W tells me I am one of the most self-disciplined people he knows. I feel like I am the least disciplined. I miss deadlines. I start and quit things all the time. I forget important dates and have to write lists just to remember to get my kids where they need to go when they need to be there–and still sometimes forget. I even keep lists of the people I am currently involved with, on whatever level (email, chat, 2nd date, fucking, want-to-fuck, W-wants-me-to-fuck?) so I don’t lose track.  I do go through high energy/activity periods, and I do have a high “intellectual metabolism,” which is a nice way of saying I have lots and lots of interests, which is also a nice way of saying I get both distracted & engrossed in new things–hobbies, thoughts, activities–easily.

Just as easily, though, I let myself get overwhelmed.  And then, when that happens, I shut down. I ignore everything in my mental to-do list, refuse to look at my written to-do list, and basically curl up in a mental ball and refuse to engage at all.

I’d like to find a happy medium. But that involves self-discipline. That involves making a priority list–and sticking to it.  When I do, I find that I accomplish an awful lot, and I feel powerful in my little world, in control. This weekend I almost achieved that lovely nirvana.  I actually accomplished a lot (paid bills, worked on a new PoJ header, did laundry, got clothes ready for this week, did homework reading, helped the GirlChild apply for financial aid for school, finished a blog post, took care of some email, got some crocheting done, finished a website for work), but there were so many things that didn’t get done.  A list would have helped.

Or maybe not.  Sometimes, I just don’t have the self-discipline to do the things on my list.  There are things that are important to me that aren’t getting done.  And dammit, I want to do them all!

How does one learn self-discipline?


The Boys, Me & Keith Urban

January 24, 2010

I have been productive this weekend.  And kinky. Kinkily productive too. (Is that a word?)  Had an amazingly fun night last night with The Boys.  We got back from dinner at our favorite Mexican place, me a little tequila’d up (ok maybe a lot), enough to bring out Sassy Jade.  I had on boots and jeans, which I promptly stripped out of to show off the new brown lace panties and bra set I had on, then put the boots back on, because they matched. Then I pranced around, showing off, being a flirt and a tease.

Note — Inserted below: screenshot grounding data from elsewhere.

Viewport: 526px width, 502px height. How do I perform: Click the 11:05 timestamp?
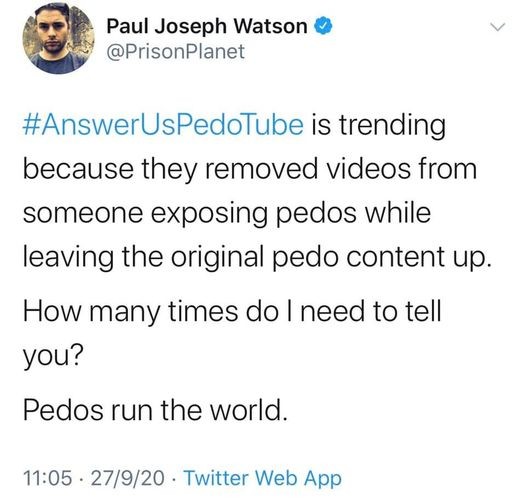[47, 478]
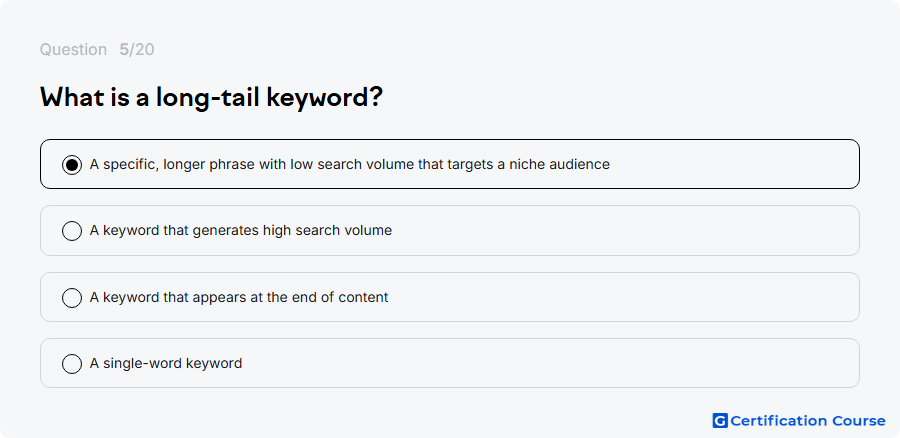Click 'A keyword that appears at the end' text

click(239, 297)
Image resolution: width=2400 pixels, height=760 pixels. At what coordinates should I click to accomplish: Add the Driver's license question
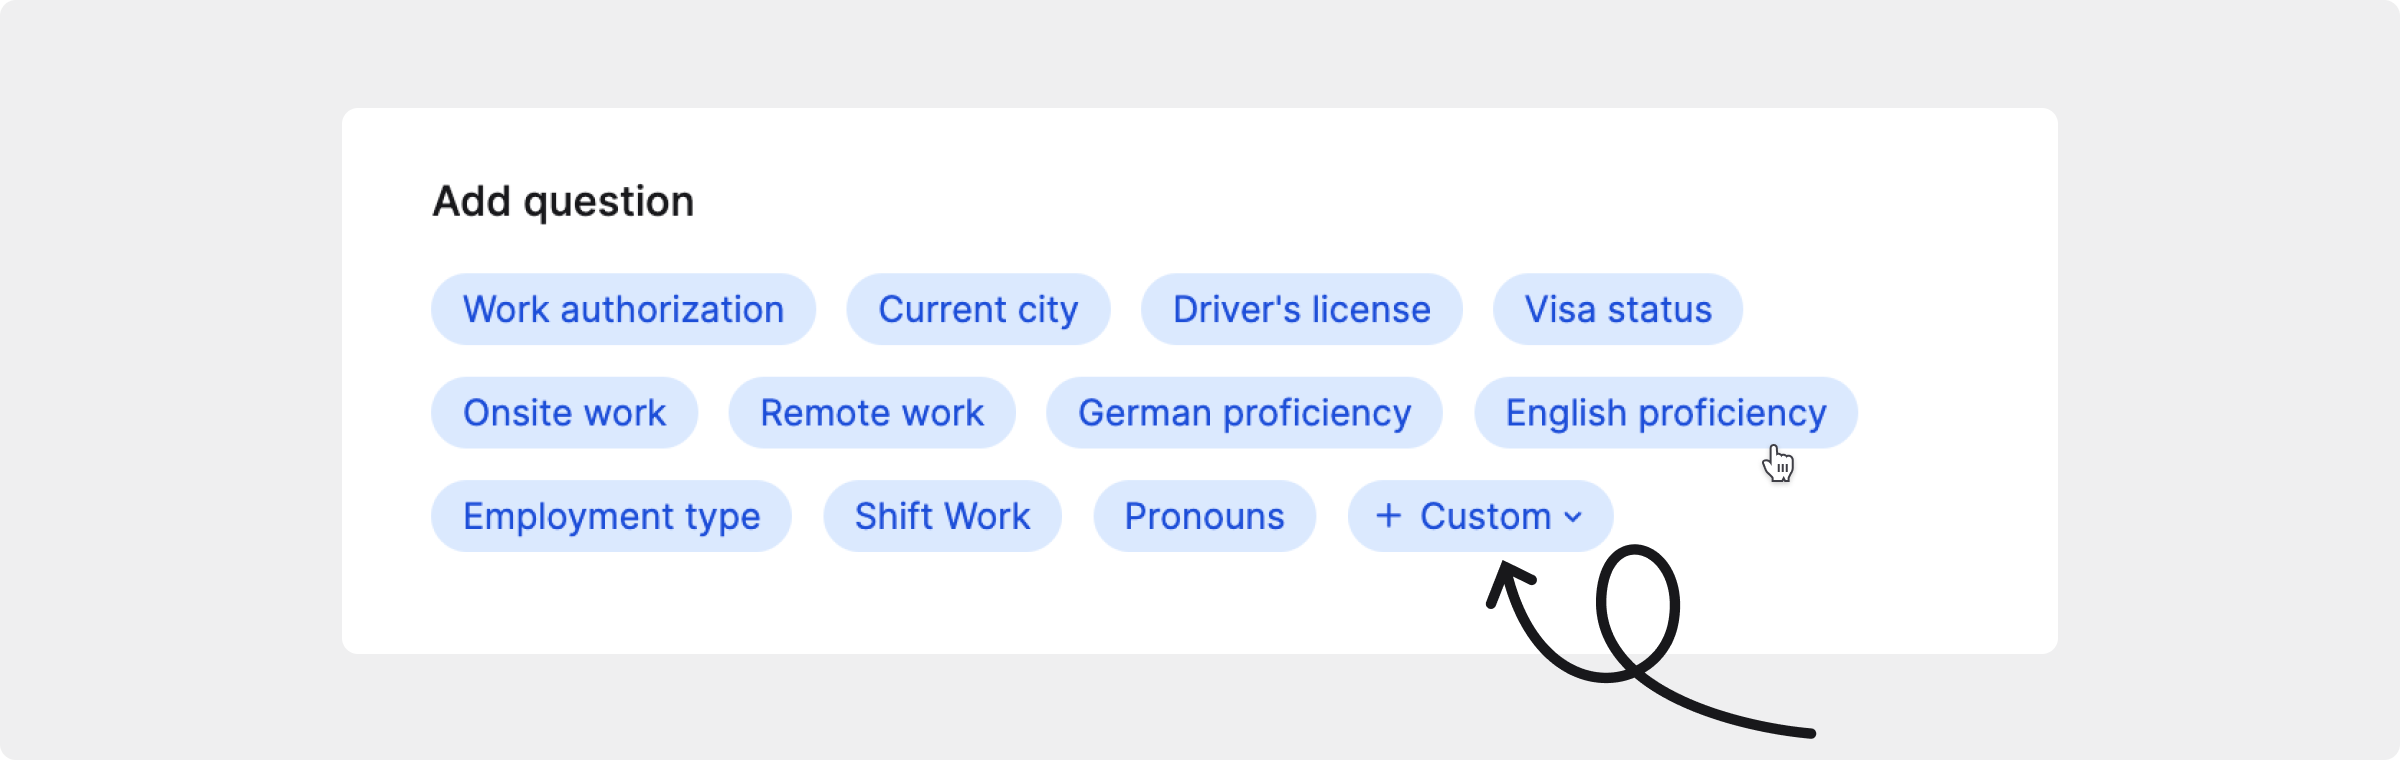(x=1301, y=310)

I guess my boots inspired some Wild West thoughts, because the guys took me upstairs and soon had me rigged me out like a pony, hobble-chains around my booted ankles, hands chained behind my back and a bit gag in my mouth, to which Ad attached two long, thick, heavy leather reins.   And then they proceeded to try and tame the SassyJade pony. Hah!  This pony will not be broke!  But hell, they sure tried.  They whupped the heck out of me, when they weren’t trying to wrestle me to the floor, or wrestle me on the floor…I was a wild-ass pony, bucking and fighting.  It was crazy.  (And fun.  Did I mention fun?)  I have sore spots all over, from the leather reins Ad used to whip me as well as haul me around as I ran and danced around him, and from body parts that connected with the chains and the floor and various body parts on either guy.

Keith Urban is now officially scene-music.

But it wasn’t over yet.  After I managed to free myself and they gave the pony a rest break, they rigged me up so that I couldn’t move in the middle of the room with rope and chain (huh, think I wore them out, that they didn’t want to have to chase me around anymore?) They then proceeded to cane me, both at once, in time to the music. I wish I could figure out which playlist I had my iPod on so I could remove the damn six-and-a-half-minute song right in the middle. “Isn’t that fucking song over yet?” I think was the last totally coherent thought I had before I sort of fuzzed out, sensory overload, and just floated, hanging in the rope and chain.  Next thing I knew, I was on the hardwood floor, W on one side, Ad on the other, holding me as I came back to earth, no recollection of having gotten there.  Fucking heaven.

Between last night, the day and night I spent with W  Thurs/Fri and the…was it Monday?…scene I had with W, I am flying high.

And now I am sitting here eating leftover Mexican food and basking in the tired, sore, fuzzy glory of my life.  Can it get any better than this?